『相続税がかかる人は何%?』
太郎さん
最近、知人が「相続税の申告が大変だった」と話していて少し気になっています。相続税って、お金持ちだけに関係ある税金というイメージなのですが、実際どれくらいの人が対象になるのでしょうか?
たかこサン
地域差もありますが、国税庁の統計によると、亡くなった方のうち相続税の申告が必要になるのは約10%前後と言われています。つまり、おおよそ10人に1人の割合ということになります。
太郎さん
10人に1人ですか。思ったより少ないようにも感じますね。
たかこサン
そうですね。相続税がかかるかどうかは、課税される遺産総額が「基礎控除」という金額を超えるかどうかで決まります。基礎控除は「3,000万円+600万円×法定相続人の数」で計算されます。
例えば、相続人が「配偶者と子ども2人」の場合は「3,000万円+600万円×3人=4,800万円」までであれば、相続税はかかりません。
太郎さん
なるほど。相続人の人数で基礎控除の金額が変わるのですね。
計算する上で注意することはありますか?
たかこサン
注意したいのは、土地の評価額です。
預貯金は通帳を見れば金額がすぐ分かりますが、土地の評価額はすぐに把握できるものではありません。
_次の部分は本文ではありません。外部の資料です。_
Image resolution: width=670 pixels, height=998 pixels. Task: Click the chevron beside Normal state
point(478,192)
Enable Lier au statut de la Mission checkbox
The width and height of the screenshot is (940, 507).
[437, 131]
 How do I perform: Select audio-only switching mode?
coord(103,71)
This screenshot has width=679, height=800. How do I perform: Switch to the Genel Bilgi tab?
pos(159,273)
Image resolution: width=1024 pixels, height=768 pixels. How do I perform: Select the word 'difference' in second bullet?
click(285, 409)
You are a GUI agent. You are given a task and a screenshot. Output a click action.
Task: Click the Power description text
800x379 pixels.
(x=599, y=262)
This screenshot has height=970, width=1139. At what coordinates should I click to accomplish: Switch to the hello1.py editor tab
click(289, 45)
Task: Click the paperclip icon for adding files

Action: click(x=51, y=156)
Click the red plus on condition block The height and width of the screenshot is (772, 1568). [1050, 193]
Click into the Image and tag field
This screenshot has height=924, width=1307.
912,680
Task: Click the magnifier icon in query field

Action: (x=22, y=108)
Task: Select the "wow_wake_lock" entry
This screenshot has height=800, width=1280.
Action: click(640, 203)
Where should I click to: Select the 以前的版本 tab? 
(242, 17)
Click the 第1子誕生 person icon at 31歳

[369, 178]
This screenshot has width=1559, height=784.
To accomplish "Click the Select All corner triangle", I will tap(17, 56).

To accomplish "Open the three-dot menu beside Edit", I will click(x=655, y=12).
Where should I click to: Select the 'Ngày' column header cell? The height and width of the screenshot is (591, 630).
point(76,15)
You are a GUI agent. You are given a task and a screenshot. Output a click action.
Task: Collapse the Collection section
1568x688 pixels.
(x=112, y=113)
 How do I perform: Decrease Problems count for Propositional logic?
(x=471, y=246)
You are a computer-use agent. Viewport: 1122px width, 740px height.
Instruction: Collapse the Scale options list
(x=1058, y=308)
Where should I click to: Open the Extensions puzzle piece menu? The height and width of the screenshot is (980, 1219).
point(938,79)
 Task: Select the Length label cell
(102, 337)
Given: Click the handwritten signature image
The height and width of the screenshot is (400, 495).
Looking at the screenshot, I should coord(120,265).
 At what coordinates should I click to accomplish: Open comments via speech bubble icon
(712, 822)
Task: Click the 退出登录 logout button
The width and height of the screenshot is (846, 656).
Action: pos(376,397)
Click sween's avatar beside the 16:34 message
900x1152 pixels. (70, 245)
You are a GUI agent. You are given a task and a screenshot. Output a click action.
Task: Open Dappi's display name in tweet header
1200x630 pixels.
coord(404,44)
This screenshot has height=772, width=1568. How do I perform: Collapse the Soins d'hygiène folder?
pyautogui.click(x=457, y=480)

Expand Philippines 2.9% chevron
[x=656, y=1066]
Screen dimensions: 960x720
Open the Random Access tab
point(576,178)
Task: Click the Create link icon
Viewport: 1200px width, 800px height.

相続税の計算では、固定資産税の評価額ではなく、路線価などをもとにした「相続税評価額」で計算します。そのため、実際に計算してみると、思っていたより評価額が高くなり、土地・建物・預貯金・株式などを合計すると基礎控除を超えてしまうというケースもあります。
太郎さん
確かに、土地の価値までは普段あまり意識していませんね。
たかこサン
そうなんです。特に長年住んでいる自宅の土地などは、購入した当時と比べて周辺環境が変わっていたり、思ったより評価額が高くなっていたりすることもあります。ご自身では「それほど資産はない」と思っていても、実際に相続税の評価方法で計算してみると、自宅の土地だけで大きな金額になるというケースも少なくありません。
また、相続税の申告期限は亡くなったことを知った日の翌日から10か月以内と決まっており、その間に財産の調査や評価、遺産分割などを進める必要があります。実際には思った以上に準備に時間がかかることも多いです。
また、相続税がかかる場合には、配偶者の税額軽減や小規模宅地等の特例など、税負担を大きく軽減できる制度が用意されています。ただし、これらの制度は期限内に適切な申告を行うことが前提になります。
相続税は「一部の資産家だけの税金」と思われることもありますが、不動産を所有しているご家庭では、実際に評価してみると不動産の評価額が想像より高く、相続税の対象になるケースもあります。将来の相続に備えて、財産の全体像を一度整理しておくことも大切ですね。